Tech in the 603, The Granite State Hacker

The Great Commandment

While I was writing a post the other day, I noticed that I had neglected a topic that I find very important in software development. Risk management.

There are only a few guarantees in life. One of them is risk. Companies profit by seizing the opportunities that risks afford. Of course, they suffer loss by incidents of unmitigated risks. All our government and social systems are devices of risk management. In business, risk management is (now, and ever shall be) the great commandment.

Many software engineers forget that risk management is not just for PM’s. In fact, software and its development is fundamentally a tool of business, and, by extension, risk management. The practice of risk management in software really extends in to every expression in every line of source code.

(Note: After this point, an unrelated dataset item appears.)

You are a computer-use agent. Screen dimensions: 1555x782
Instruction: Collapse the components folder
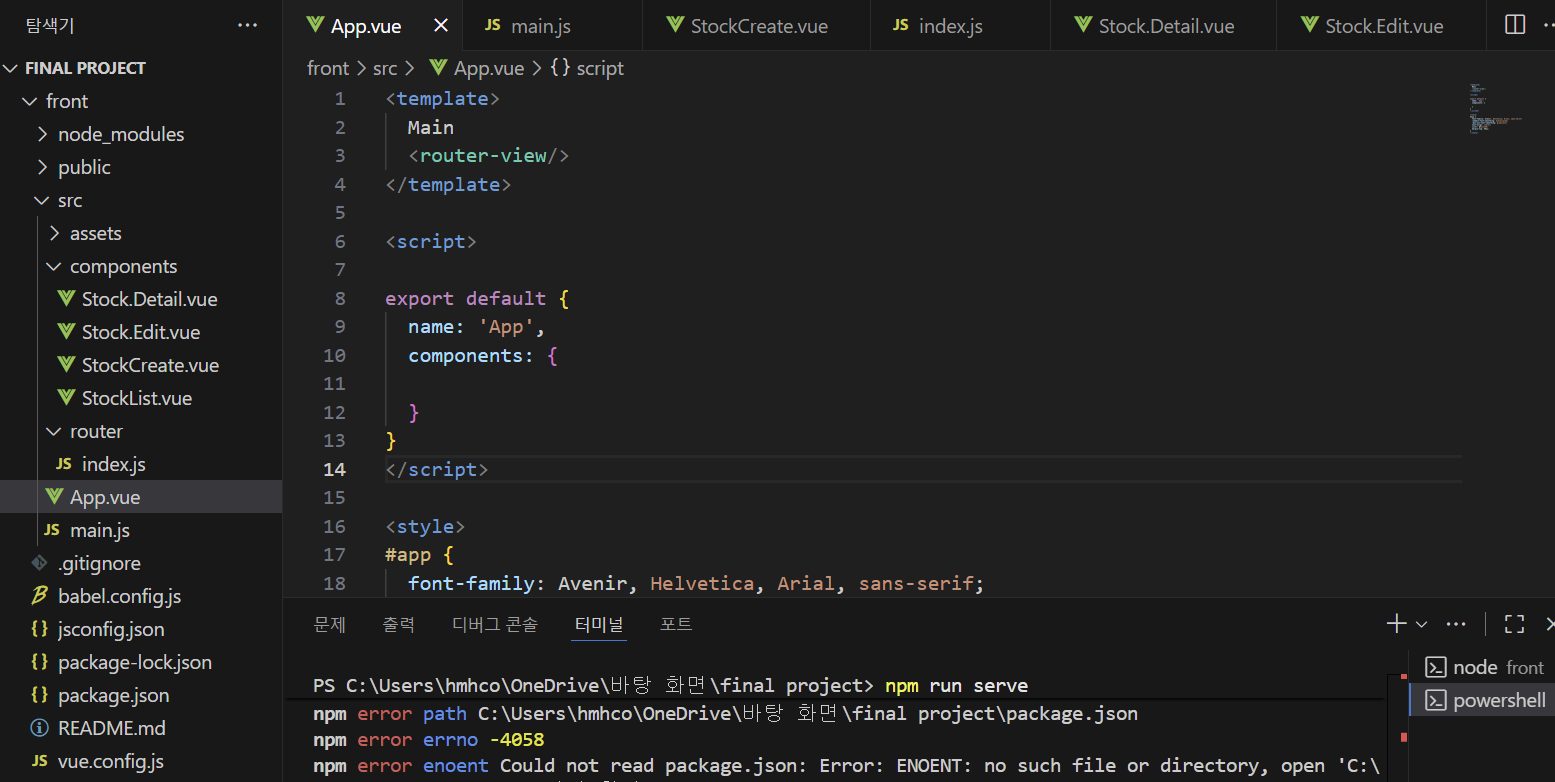coord(122,266)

Don’t believe me? Think of it this way… If it wasn’t a risk, it would be implemented as hardware. I’ve often heard hardware engineers say that anything that can be done in software can be done in hardware, and it will run faster. Usually, if a solution is some of the following…
· mature,
· ubiquitous,
· standard,
· well-known,
· fundamentally integral to its working environment

…it is probably low risk, particularly for change. It can likely be cost-effectively cast in stone (or silicone). (And there are plenty of examples of that… It’s what ASIC’s are all about.)

Software, on the other hand, is not usually so much of any of those things. Typically, it involves solutions which are…
· proprietary,
· highly customized,
· integration points,
· inconsistently deployed,
· relatively complex / error-prone
· immature or still evolving

These are all risk indicators for change. I don’t care what IT guys say… software is much easier to change than logic gates on silicone.

I’ve dug in to this in the past, and will dig in more on this in future posts, but when I refer to the “great commandment”, this is what I mean.